--- START AVAILABLE RECORDS ---

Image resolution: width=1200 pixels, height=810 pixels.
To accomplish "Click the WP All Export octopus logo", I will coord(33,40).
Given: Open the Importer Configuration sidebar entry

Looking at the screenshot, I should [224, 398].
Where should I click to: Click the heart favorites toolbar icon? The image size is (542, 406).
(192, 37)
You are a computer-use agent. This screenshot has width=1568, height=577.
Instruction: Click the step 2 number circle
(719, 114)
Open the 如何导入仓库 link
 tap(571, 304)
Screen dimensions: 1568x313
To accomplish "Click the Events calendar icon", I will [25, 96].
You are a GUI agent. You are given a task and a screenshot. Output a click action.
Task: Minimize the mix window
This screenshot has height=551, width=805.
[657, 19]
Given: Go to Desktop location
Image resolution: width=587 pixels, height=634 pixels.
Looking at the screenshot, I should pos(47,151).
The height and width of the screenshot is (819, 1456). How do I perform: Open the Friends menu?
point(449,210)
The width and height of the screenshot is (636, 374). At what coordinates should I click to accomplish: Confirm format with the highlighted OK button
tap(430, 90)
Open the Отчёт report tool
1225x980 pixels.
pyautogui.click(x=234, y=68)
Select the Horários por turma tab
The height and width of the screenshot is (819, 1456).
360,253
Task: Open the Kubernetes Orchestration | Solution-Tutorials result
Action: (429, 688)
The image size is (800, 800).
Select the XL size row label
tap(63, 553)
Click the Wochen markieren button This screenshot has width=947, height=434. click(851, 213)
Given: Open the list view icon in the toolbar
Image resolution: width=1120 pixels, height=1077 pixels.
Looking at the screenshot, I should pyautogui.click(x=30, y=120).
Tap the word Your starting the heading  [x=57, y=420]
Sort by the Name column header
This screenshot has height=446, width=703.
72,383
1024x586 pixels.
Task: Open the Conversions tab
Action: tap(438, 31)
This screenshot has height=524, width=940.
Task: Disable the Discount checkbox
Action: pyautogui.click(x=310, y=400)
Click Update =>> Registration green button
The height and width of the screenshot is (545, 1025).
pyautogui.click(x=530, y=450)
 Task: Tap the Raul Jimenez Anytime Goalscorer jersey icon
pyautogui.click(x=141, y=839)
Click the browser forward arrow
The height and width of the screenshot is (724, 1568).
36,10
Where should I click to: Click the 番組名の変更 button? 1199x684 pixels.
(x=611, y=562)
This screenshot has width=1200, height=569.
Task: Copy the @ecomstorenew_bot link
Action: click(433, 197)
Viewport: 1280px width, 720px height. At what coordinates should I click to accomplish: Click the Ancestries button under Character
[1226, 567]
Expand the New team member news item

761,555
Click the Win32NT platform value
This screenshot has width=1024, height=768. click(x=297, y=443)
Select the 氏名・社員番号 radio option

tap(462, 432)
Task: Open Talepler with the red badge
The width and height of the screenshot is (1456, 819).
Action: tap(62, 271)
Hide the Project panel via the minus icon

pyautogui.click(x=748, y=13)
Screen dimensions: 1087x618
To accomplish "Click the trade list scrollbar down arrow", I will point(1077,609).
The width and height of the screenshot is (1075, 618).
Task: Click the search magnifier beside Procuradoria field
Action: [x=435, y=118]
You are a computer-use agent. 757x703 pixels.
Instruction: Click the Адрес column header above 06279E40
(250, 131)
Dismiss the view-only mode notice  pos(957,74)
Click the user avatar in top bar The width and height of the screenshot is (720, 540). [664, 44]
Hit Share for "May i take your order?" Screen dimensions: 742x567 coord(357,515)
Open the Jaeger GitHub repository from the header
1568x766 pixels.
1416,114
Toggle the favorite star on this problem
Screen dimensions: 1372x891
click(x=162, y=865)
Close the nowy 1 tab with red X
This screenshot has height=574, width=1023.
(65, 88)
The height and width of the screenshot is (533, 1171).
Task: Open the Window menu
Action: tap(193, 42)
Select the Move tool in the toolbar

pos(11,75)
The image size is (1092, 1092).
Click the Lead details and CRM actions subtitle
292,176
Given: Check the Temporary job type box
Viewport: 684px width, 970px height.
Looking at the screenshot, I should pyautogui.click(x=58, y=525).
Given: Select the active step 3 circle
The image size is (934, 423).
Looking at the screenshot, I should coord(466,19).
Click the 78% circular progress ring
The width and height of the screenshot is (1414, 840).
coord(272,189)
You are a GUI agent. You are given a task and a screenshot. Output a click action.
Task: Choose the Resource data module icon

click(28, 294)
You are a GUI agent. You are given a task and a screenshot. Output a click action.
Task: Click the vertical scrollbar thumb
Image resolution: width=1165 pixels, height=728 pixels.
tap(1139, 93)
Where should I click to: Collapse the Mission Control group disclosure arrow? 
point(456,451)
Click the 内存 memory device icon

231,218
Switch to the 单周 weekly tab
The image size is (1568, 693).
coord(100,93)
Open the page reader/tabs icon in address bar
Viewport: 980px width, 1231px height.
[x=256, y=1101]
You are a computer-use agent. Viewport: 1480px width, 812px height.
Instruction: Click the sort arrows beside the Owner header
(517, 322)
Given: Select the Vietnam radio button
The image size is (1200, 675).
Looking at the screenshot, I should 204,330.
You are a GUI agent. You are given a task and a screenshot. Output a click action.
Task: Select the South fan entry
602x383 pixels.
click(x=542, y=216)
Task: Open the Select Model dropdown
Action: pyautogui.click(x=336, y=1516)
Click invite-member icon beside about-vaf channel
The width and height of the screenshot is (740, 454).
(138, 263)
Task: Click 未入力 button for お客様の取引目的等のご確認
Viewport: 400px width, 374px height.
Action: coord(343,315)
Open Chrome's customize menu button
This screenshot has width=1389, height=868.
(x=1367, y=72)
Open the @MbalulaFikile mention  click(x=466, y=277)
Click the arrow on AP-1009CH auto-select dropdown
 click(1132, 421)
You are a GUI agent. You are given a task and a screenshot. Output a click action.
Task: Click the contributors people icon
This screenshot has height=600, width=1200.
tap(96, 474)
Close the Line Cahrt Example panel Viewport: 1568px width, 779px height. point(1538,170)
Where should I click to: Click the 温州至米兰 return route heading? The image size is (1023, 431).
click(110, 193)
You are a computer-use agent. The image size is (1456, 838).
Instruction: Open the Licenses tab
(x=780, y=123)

--- END AVAILABLE RECORDS ---

• _EXERCISE INSTRUCTIONS_:
Filter the records above, keeping every line that contains the string "scrollbar". Matching is case-sensitive.

• _REPLY TO THE TASK_:
To accomplish "Click the trade list scrollbar down arrow", I will point(1077,609).
Task: Click the vertical scrollbar thumb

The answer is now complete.